DEFORESTATION AND CULTIVATION MOBILIZE MERCURY FROM TOPSOIL


BORING, Dane, Earth & Environmental Sciences, Wright State University, 3640 Colonel Glenn Hwy., Dayton, OH 45435, HAMMERSCHMIDT, Chad R., Earth & Environmental Sciences, Wright State University, 3640 Colonel Glenn Hwy, Dayton, OH 45435 and COSTELLO, David M., Biological Sciences, Kent State University, 800 E. Summit St., 217 Cunningham Hall, Kent, OH 44240, boring.6@wright.edu

Terrestrial biomass and soils are a primary global reservoir of mercury (Hg) derived from natural and anthropogenic sources. Relatively little is known about the fate and stability of Hg in the surface soil reservoir and its susceptibility to change from deforestation and cultivation.

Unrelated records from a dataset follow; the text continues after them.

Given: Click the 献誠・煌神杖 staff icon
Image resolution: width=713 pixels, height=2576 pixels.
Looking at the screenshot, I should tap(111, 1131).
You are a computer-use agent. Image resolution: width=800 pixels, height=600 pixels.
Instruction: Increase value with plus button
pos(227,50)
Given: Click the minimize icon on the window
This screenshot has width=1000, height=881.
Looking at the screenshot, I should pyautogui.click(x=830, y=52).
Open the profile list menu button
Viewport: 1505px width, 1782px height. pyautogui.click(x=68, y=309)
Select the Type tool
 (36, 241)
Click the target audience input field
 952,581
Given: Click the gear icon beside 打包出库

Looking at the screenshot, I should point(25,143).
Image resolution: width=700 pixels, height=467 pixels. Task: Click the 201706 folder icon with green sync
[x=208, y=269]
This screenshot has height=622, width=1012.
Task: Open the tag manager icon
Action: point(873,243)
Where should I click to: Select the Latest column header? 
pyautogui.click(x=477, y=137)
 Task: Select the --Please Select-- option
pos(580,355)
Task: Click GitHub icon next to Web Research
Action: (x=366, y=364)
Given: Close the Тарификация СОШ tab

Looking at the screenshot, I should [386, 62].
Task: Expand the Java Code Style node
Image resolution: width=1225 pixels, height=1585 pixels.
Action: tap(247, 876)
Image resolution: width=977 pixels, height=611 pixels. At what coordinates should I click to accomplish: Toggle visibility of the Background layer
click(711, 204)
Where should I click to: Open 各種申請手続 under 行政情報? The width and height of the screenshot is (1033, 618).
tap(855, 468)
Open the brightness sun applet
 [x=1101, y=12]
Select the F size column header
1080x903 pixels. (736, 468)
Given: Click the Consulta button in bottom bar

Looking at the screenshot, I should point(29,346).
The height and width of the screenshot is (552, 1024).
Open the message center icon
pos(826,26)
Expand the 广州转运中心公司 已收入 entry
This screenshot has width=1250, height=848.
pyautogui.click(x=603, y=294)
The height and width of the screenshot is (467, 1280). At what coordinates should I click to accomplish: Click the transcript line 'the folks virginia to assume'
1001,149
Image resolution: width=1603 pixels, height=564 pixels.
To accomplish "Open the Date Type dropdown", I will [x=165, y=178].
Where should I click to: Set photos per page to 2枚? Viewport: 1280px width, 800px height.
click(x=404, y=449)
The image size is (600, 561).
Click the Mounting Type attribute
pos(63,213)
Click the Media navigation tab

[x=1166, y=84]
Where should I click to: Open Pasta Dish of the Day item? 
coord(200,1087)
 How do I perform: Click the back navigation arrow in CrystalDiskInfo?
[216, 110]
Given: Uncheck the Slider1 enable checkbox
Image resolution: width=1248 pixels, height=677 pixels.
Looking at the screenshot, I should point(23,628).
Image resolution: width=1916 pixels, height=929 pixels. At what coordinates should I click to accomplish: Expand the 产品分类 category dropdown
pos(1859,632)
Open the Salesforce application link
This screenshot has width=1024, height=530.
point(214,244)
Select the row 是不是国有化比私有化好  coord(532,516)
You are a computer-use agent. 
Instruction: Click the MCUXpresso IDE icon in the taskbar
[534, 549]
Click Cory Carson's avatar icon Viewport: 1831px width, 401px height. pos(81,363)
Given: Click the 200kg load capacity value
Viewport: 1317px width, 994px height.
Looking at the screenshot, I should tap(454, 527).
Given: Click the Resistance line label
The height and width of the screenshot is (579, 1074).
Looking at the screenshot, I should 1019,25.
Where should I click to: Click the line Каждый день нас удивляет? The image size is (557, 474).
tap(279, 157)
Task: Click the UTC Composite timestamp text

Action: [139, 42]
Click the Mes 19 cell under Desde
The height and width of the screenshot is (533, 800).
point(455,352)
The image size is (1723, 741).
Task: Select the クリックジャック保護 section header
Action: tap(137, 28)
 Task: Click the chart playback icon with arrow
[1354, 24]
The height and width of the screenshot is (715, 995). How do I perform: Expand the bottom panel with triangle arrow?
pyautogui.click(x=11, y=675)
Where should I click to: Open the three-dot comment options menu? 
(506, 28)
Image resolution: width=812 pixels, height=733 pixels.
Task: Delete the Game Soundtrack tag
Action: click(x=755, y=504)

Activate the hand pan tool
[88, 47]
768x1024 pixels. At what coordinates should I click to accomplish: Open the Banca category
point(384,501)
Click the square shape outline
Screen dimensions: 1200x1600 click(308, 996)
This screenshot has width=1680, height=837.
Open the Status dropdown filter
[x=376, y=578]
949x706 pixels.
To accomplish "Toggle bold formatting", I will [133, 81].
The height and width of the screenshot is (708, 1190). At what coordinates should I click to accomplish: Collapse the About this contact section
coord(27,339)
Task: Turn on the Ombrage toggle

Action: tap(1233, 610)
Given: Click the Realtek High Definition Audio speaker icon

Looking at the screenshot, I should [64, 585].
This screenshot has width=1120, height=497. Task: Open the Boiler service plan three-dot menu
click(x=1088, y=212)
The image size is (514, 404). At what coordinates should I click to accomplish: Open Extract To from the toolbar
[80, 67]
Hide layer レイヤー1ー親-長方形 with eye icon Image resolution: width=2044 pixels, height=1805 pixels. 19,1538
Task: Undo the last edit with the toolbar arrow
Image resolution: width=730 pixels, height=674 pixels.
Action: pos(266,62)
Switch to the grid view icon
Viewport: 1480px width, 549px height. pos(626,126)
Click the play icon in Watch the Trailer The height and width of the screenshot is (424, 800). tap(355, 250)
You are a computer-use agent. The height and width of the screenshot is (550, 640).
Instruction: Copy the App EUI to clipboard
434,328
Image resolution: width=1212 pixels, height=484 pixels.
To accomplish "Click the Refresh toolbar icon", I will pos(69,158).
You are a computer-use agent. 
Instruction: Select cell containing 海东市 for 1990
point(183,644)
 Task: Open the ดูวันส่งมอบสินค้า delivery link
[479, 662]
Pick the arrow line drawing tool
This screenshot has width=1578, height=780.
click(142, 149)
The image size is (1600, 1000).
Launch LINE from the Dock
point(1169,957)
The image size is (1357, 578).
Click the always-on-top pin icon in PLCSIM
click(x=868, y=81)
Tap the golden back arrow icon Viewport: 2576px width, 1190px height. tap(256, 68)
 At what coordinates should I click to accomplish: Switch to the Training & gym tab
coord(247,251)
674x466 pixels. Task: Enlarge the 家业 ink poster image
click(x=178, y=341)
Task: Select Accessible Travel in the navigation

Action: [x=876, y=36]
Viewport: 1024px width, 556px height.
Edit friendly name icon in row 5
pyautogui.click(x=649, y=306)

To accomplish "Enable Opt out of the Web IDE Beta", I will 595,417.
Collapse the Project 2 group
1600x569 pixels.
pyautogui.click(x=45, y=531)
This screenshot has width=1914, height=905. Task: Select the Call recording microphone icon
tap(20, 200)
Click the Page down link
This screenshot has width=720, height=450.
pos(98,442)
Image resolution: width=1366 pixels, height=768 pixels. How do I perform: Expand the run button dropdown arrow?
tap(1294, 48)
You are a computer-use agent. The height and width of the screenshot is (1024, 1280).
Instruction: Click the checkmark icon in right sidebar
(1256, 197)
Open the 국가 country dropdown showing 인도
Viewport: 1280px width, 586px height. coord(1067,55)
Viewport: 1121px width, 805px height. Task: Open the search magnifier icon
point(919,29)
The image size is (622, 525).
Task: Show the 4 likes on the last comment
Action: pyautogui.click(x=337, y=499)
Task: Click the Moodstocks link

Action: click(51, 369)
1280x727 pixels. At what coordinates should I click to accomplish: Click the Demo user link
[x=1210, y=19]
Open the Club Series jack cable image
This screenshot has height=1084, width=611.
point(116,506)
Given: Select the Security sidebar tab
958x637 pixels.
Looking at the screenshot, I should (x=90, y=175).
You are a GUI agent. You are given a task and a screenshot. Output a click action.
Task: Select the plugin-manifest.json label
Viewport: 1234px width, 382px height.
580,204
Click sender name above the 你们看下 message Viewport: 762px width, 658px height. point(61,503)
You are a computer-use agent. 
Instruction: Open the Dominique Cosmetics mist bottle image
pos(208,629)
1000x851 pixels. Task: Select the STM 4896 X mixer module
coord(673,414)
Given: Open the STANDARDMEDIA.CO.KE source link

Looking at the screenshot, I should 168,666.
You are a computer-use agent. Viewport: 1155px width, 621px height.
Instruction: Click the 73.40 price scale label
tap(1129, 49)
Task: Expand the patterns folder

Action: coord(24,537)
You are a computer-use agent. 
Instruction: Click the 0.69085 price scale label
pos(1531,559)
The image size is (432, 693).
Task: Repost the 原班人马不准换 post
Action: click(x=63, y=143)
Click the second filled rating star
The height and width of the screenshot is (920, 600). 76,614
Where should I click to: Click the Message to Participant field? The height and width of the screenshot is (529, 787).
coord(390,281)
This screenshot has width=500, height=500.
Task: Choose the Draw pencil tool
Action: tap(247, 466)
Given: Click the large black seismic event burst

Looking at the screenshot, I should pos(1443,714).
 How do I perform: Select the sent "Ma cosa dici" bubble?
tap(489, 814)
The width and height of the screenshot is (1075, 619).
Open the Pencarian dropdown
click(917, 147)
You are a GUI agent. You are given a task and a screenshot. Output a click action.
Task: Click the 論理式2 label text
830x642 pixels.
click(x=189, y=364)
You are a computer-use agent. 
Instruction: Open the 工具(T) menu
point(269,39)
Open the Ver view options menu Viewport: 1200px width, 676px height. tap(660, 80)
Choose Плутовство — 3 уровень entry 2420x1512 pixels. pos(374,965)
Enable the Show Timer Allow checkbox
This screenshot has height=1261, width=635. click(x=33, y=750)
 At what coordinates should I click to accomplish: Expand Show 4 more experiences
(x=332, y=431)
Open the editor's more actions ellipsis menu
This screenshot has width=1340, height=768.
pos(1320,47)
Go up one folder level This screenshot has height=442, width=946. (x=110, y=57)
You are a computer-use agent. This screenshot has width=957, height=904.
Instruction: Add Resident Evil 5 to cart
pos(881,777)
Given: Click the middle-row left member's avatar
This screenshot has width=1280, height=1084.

We are measuring concentrations of Hg, lead and organic matter in soils of southwestern Ohio, upper peninsula of Michigan, and northeastern Wisconsin to better understand how land use, particularly deforestation and cultivation, affect the surface soil Hg reservoir. In all three areas, soil was sampled from old- and new-growth forest stands. Soil also was sampled from agricultural fields in Ohio, a deforested field in Wisconsin, and deciduous and coniferous forests in Michigan. Mercury concentrations in surficial soils were significantly greater in old-growth than new-growth forests, and forested soils had greater Hg concentrations than their non-forested counterparts. As predicted, soil Hg concentrations and organic content were significantly less in coniferous forests than deciduous forests. Mercury:organic content ratios were greatest in old-growth forest, and different between the three sampling areas. A decrease in soil Hg concentrations from old- to new-growth forest to deforested landscape suggests that deforestation has resulted in surface soils being a source of Hg actively cycling in the environment. Our results suggest deforestation and cultivation exacerbate Hg mobilization from soil and its cycling in the environment.